→ **EXERCISE PROMPT**
Render the material from its first line through the line containing "Describe the element at coordinates (34, 74)", both included, as a JSON list of strings with one string per line and blank lines omitted.
---------- PROVIDED INFORMATION ----------
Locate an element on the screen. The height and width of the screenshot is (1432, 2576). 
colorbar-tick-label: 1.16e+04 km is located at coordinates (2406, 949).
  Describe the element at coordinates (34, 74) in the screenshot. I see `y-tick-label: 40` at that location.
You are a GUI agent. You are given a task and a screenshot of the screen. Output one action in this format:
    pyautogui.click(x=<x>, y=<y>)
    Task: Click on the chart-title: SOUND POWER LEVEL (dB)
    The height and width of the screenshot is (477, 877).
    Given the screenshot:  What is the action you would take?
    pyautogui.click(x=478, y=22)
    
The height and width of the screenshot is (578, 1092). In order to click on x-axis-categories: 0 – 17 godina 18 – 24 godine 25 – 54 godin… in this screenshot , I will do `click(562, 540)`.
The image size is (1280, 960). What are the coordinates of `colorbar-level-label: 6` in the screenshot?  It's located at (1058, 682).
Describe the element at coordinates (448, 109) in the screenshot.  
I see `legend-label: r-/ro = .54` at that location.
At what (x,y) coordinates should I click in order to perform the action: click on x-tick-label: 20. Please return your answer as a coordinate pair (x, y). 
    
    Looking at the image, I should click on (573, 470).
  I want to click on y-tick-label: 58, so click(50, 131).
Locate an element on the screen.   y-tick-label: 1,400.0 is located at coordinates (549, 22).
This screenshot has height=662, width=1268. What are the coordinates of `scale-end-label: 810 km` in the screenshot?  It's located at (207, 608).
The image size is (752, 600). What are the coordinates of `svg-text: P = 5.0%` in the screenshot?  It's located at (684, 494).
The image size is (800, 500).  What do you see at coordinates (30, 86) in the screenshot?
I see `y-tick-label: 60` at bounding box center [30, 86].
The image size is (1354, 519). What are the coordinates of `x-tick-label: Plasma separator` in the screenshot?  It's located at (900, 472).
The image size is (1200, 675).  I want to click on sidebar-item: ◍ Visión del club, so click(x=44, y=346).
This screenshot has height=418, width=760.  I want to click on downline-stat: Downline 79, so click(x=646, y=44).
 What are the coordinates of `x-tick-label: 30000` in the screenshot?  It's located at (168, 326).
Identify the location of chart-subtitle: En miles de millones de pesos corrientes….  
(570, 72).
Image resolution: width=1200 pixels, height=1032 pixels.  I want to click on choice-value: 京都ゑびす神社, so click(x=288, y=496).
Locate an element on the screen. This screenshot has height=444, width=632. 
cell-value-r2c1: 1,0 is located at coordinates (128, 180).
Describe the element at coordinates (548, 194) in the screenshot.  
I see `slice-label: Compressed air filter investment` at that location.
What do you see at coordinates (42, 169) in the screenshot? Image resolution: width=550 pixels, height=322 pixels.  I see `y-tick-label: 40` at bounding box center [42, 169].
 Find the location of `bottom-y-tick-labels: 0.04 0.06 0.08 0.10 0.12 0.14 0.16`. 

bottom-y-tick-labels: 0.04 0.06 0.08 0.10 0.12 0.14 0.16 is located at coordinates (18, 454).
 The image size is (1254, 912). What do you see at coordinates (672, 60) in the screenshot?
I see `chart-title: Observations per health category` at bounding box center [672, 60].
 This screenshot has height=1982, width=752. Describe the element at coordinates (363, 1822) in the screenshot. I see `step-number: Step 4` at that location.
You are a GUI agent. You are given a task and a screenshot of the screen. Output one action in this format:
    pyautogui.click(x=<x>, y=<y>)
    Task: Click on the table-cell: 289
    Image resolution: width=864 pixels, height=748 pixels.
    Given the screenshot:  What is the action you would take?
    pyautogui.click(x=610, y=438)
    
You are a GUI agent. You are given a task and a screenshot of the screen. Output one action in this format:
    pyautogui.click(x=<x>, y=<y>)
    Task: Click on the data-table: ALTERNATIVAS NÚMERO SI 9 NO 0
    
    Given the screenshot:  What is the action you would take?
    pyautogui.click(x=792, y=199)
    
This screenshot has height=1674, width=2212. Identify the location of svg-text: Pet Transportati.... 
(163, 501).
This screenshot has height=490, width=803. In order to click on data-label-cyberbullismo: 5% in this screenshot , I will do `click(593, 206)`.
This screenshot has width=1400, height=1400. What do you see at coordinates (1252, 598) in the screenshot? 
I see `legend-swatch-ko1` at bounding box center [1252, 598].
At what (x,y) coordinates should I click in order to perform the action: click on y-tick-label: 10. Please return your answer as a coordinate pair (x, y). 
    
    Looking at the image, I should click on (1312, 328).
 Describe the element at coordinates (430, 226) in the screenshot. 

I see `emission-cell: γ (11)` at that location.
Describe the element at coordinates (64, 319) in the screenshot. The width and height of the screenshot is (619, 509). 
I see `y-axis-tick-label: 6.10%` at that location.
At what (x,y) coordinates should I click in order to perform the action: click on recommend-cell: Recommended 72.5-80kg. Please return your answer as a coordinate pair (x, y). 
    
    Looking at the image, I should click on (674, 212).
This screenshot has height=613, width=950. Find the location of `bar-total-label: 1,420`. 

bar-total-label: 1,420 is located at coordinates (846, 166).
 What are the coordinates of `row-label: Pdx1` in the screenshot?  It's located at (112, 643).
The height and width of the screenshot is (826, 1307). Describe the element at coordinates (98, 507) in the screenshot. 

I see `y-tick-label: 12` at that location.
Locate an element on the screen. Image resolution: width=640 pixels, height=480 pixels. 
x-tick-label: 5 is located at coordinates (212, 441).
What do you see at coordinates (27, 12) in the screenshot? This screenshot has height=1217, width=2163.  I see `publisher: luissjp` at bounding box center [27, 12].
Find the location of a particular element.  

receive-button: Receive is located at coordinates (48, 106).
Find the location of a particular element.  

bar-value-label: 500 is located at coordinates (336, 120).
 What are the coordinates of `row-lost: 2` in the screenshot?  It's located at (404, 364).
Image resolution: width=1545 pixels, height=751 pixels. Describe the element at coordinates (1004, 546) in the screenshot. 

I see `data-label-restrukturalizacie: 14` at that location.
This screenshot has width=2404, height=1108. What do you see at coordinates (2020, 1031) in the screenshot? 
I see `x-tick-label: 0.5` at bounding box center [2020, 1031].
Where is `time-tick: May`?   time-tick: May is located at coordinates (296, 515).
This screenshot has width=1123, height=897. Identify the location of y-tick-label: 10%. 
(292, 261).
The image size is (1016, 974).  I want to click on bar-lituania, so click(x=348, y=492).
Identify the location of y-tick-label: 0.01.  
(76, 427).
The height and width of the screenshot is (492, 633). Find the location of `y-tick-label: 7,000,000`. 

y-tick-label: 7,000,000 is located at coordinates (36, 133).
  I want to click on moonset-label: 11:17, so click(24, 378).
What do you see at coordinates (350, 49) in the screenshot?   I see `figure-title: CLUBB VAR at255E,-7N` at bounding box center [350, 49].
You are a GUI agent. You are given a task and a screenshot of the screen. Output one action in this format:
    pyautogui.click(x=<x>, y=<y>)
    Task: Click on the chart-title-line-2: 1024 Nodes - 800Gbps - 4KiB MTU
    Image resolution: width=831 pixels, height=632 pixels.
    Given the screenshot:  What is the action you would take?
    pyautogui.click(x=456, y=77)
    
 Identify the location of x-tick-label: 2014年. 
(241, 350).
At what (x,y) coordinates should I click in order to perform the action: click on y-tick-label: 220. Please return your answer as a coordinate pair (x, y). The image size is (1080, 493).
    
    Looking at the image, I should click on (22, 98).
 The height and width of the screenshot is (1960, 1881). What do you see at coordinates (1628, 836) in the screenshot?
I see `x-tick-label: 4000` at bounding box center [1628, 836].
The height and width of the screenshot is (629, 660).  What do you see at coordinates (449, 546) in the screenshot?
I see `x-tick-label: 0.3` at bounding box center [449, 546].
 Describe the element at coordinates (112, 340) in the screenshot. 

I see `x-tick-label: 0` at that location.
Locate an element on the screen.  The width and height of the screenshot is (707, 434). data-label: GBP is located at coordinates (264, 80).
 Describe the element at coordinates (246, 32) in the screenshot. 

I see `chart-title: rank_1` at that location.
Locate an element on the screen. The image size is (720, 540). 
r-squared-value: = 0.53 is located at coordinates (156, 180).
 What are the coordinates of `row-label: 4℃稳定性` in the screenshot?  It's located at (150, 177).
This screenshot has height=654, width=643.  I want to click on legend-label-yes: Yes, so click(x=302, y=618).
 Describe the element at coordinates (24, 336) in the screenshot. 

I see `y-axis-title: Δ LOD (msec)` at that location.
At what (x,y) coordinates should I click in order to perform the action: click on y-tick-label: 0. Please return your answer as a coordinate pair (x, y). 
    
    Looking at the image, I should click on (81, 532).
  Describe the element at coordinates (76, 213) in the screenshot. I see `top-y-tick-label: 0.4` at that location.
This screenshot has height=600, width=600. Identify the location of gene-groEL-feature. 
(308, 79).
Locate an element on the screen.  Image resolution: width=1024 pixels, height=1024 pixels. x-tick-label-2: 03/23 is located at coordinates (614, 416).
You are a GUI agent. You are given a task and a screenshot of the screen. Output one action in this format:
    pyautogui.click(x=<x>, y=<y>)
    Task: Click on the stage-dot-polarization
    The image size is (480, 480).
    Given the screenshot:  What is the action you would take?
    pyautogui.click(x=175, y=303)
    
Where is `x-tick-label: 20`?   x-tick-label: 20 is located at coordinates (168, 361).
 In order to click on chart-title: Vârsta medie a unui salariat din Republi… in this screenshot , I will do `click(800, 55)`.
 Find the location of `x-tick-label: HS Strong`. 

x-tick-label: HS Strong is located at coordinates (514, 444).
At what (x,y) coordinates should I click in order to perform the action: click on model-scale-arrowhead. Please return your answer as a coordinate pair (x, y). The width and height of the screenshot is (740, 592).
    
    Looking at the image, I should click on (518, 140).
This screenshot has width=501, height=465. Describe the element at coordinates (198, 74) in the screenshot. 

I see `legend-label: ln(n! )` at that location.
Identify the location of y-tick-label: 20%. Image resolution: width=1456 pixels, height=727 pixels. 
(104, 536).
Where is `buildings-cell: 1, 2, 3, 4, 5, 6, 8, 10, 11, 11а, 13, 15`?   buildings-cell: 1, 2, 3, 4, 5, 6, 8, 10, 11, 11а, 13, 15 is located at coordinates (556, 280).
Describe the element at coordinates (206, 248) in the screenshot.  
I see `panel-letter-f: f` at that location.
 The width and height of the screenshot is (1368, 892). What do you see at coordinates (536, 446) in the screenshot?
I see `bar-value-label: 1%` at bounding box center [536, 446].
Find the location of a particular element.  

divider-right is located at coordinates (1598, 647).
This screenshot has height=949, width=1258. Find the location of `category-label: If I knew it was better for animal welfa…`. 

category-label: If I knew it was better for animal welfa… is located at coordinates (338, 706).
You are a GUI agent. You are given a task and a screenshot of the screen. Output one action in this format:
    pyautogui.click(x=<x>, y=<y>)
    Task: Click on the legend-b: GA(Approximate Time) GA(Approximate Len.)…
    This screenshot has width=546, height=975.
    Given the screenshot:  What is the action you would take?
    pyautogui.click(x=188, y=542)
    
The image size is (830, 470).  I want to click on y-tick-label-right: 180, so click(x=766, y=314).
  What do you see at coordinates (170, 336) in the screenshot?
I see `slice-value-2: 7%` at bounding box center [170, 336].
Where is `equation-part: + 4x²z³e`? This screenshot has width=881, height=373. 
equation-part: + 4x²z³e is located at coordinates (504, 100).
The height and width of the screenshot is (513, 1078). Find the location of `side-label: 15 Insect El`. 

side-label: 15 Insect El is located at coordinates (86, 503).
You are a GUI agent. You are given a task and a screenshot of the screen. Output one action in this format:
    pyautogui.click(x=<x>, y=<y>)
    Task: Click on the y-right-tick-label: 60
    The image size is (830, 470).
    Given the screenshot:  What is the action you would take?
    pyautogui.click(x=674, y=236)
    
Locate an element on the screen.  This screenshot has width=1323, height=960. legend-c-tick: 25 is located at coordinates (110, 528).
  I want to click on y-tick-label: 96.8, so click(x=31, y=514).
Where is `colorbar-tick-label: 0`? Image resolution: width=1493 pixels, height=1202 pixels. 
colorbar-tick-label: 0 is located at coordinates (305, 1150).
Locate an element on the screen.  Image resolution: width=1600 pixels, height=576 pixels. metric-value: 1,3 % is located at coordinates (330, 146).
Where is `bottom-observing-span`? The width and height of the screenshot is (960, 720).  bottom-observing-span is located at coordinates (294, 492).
----------
→ **EXERCISE SOLUTION**
[
  "Locate an element on the screen. The height and width of the screenshot is (1432, 2576). ",
  "colorbar-tick-label: 1.16e+04 km is located at coordinates (2406, 949).",
  "  Describe the element at coordinates (34, 74) in the screenshot. I see `y-tick-label: 40` at that location."
]